* Begin RECORDS FOR PROCESSING *
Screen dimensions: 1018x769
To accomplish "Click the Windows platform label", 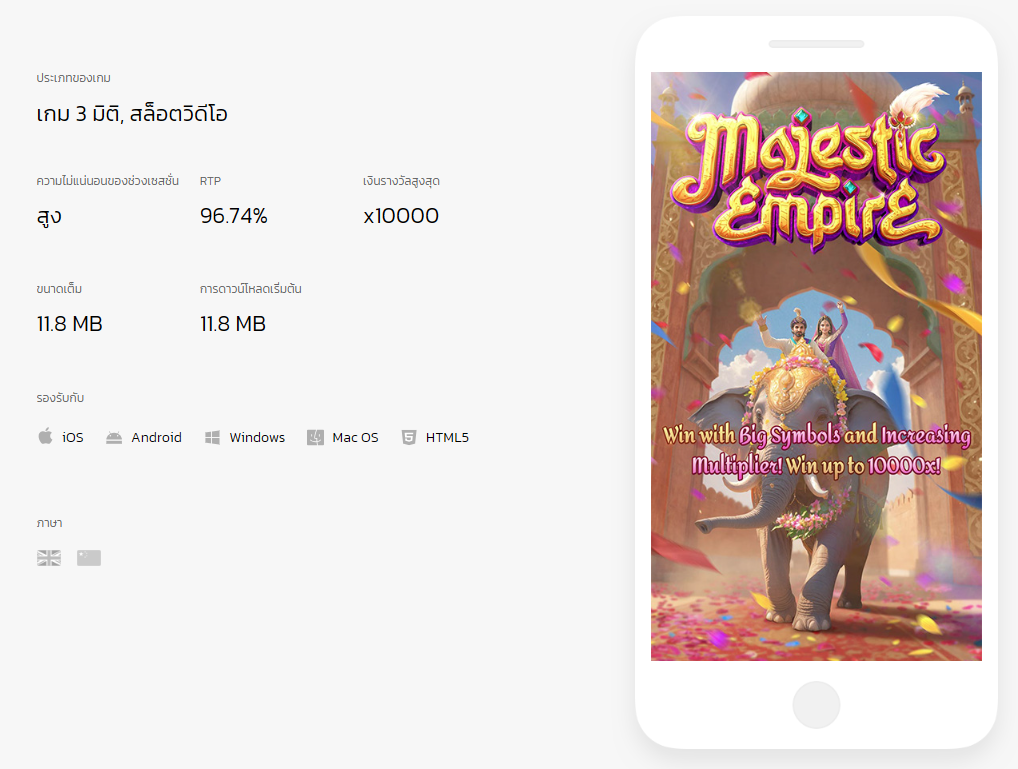I will tap(257, 438).
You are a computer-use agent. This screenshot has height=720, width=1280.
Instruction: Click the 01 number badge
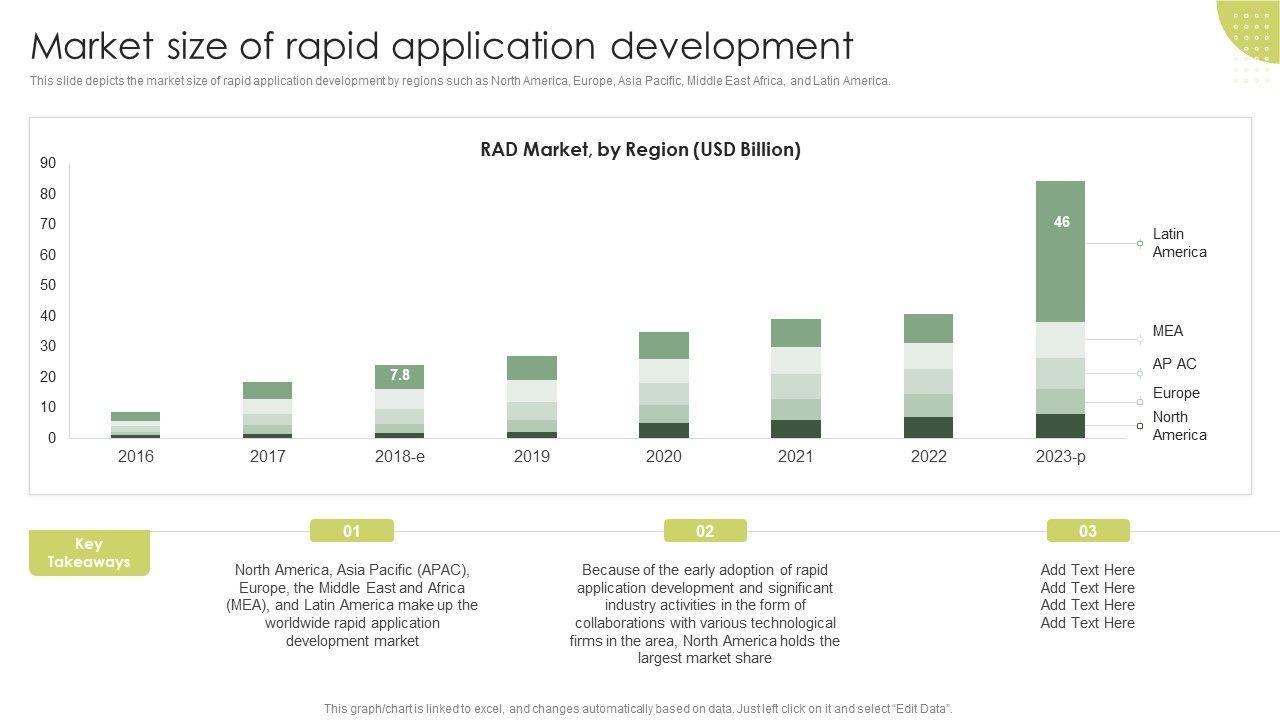(352, 531)
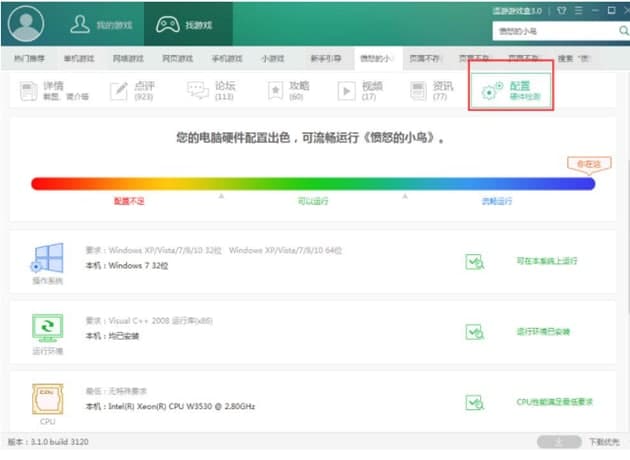
Task: Click the user avatar icon
Action: click(x=25, y=23)
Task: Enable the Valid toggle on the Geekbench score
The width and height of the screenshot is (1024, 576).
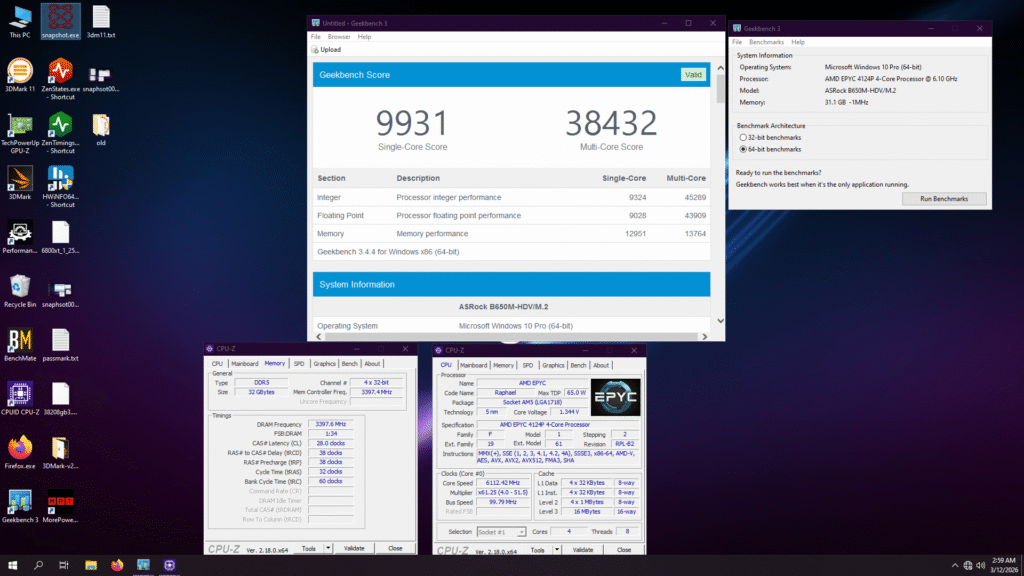Action: click(693, 74)
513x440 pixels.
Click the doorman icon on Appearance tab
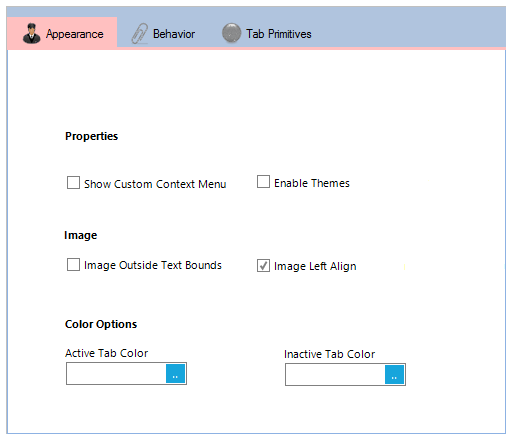point(31,33)
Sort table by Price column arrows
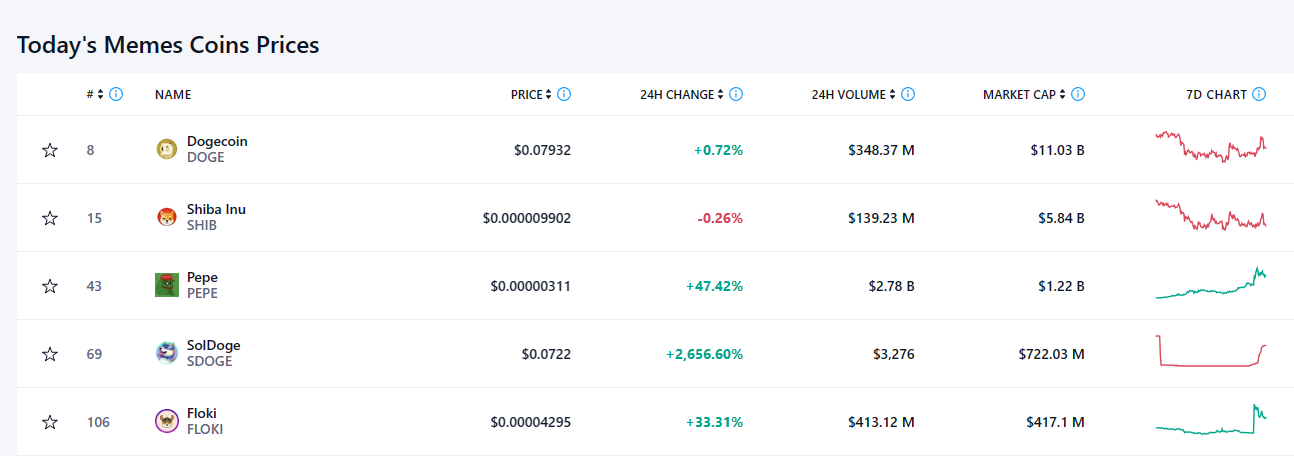Screen dimensions: 1294x456 tap(549, 95)
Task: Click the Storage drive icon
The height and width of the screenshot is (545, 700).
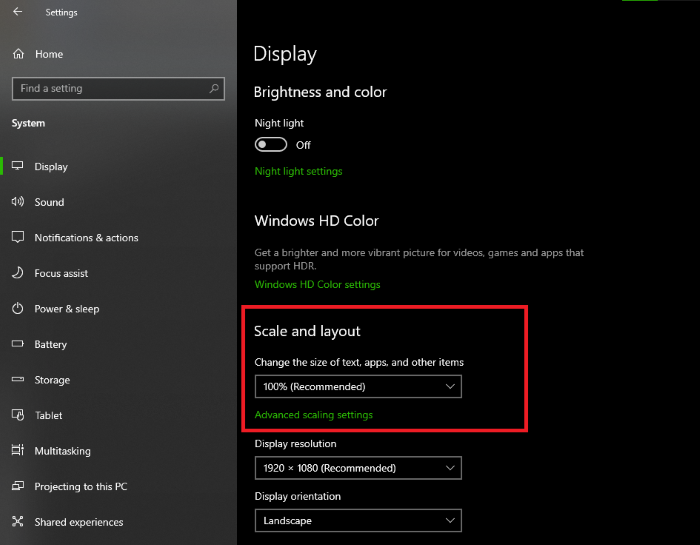Action: pos(18,380)
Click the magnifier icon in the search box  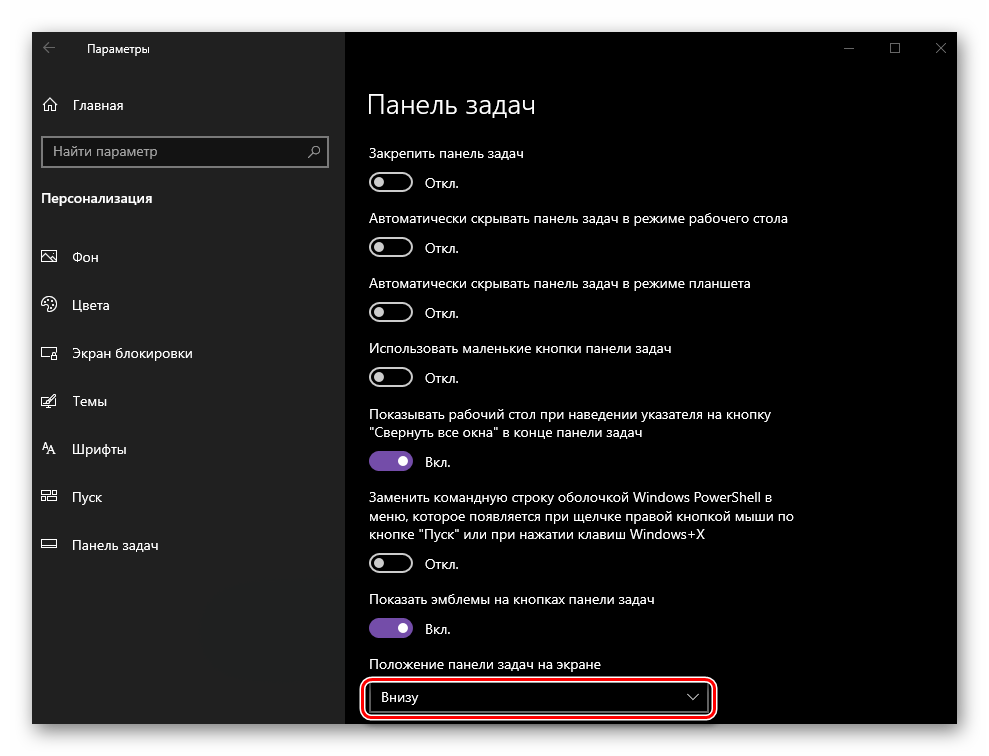(314, 151)
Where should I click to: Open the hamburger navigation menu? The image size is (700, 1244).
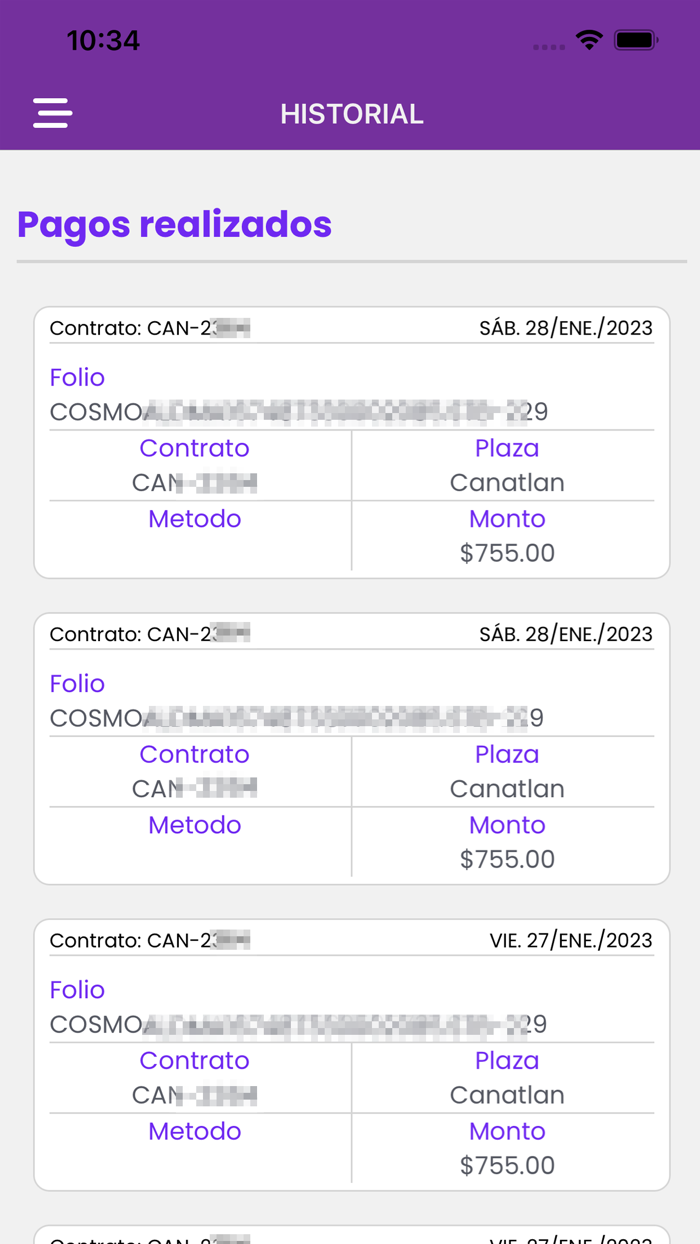[51, 113]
* End RECORDS FOR PROCESSING *
→ **TO BE DONE**
Gather every line of the records that contains the word "width", and list those lines in the order they appear.

→ **FULL OUTPUT**
You are a computer-use agent. This screenshot has height=720, width=1280.
The width and height of the screenshot is (1024, 576).
The height and width of the screenshot is (545, 700).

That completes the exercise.